The cliché about intelligence work is that doing intelligence is like working on a thousand-piece jigsaw puzzle but not having the box top to tell you what the finished picture should look like. If only it were that easy. In fact, it is more like working on a million-piece puzzle, with no box top, and having millions more random pieces that look like they might fit, but actually are from different puzzles altogether.
It fell to us to make sense of the countless fragments of information and to take action on the chunks of the puzzle that represented a real and growing threat to the United States and our allies.

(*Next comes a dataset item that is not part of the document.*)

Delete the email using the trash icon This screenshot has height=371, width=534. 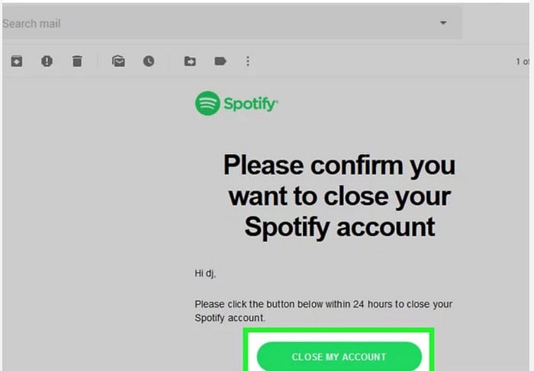click(77, 62)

I remember going into a room that a few weeks before had been the CTC conference room. Now it was a command and data triage center. Every seat along the lengthy conference table had a computer in front of it. Scores of cables snaked their way down the center of the table and under the floor. Each computer had a cardboard name plate with a hand-scrawled ID to tell others what function the person in that seat filled. Many in the room had not yet met each other a few days before. Also strewn about the room were pairs of telephones color coded to let the users know which ones were for unclassified conversations and which were for talking to colleagues around the world on sensitive classified matters. The unclassified phones (known as “black lines”) did not get much of a workout other than to let spouses know that their loved one was going to miss dinner yet again. Walking into the room you were hit by a cacophony of noise that one officer described as being like having to work at Chuck E. Cheese.

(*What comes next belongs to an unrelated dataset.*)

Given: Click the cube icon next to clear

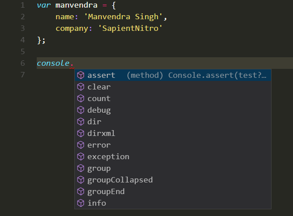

While there was often a sense of creative chaos, there was no doubt about what we were trying to accomplish. Less tha
n a week after 9/11, the president provided us with written authorization that allowed us to capture, render, and interrogate terrorists. As with all such authorizations, these documents are the bedrock of what we could and could not legally do as an organization. They were briefed to the congressional leadership, who, to a man and woman, expressed no objection, even to the very specific authorization of what we could do against al-Qa’ida operatives. Armed with new authorities and with the full backing of a united government and the American people, we went to war.
Chapter 3
ABU ZUBAYDAH
The CIA had been deeply concerned about bin Ladin’s organization since at least 1996, when we set up a small unit specifically designed to target a group that was known as “the base,” or al-Qa’ida, but we did not know nearly enough about the shadowy organization. The unit pursued bin Ladin’s outfit vigorously around the globe. And although they learned much about al-Qa’ida, by 9/11 it was still an organization that remained quite mysterious to us. We did not have the human source penetration of the organization required and had an inadequate understanding of it below Usama bin Ladin. Moreover, we did not have a good grasp on what other individuals among its leadership were doing, nor did we have a deep understanding of al-Qa’ida’s objectives and capabilities for transcontinental attack.

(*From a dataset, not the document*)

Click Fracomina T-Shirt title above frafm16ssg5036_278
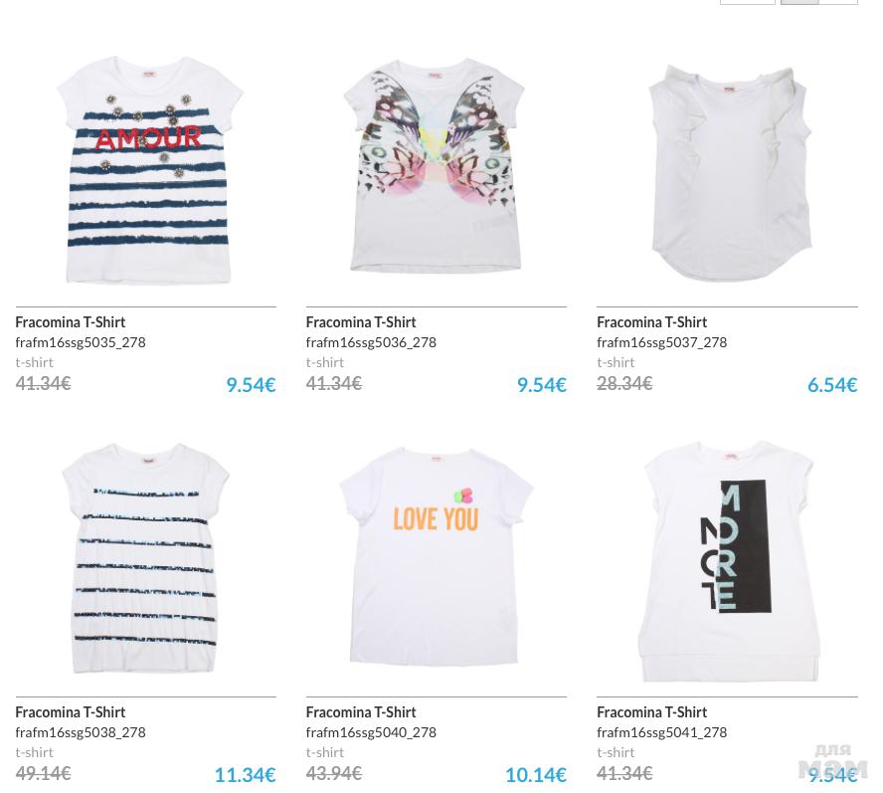This screenshot has width=883, height=793. click(361, 322)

There was one notable exception to our shallow base of knowledge. There was a Palestinian who grew up in Saudi Arabia by the name of Zayn al-Abidin Muhammad Husayn, better known as Abu Zubaydah. To us, he quickly and simply became “AZ.” We had been chasing him for years. He spoke openly on phone lines and used email to communicate with fellow operatives, so he was one of the al-Qa’ida senior figures on whom we had collected considerable intelligence. We knew him to be a premier recruiter and facilitator for bin Ladin’s organization and knew he had been involved in a December 1999 Millennium Plot that, had it not been thwarted by the U.S. and Arab partners, would have killed hundreds of innocent people in the U.S., Jordan, and elsewhere.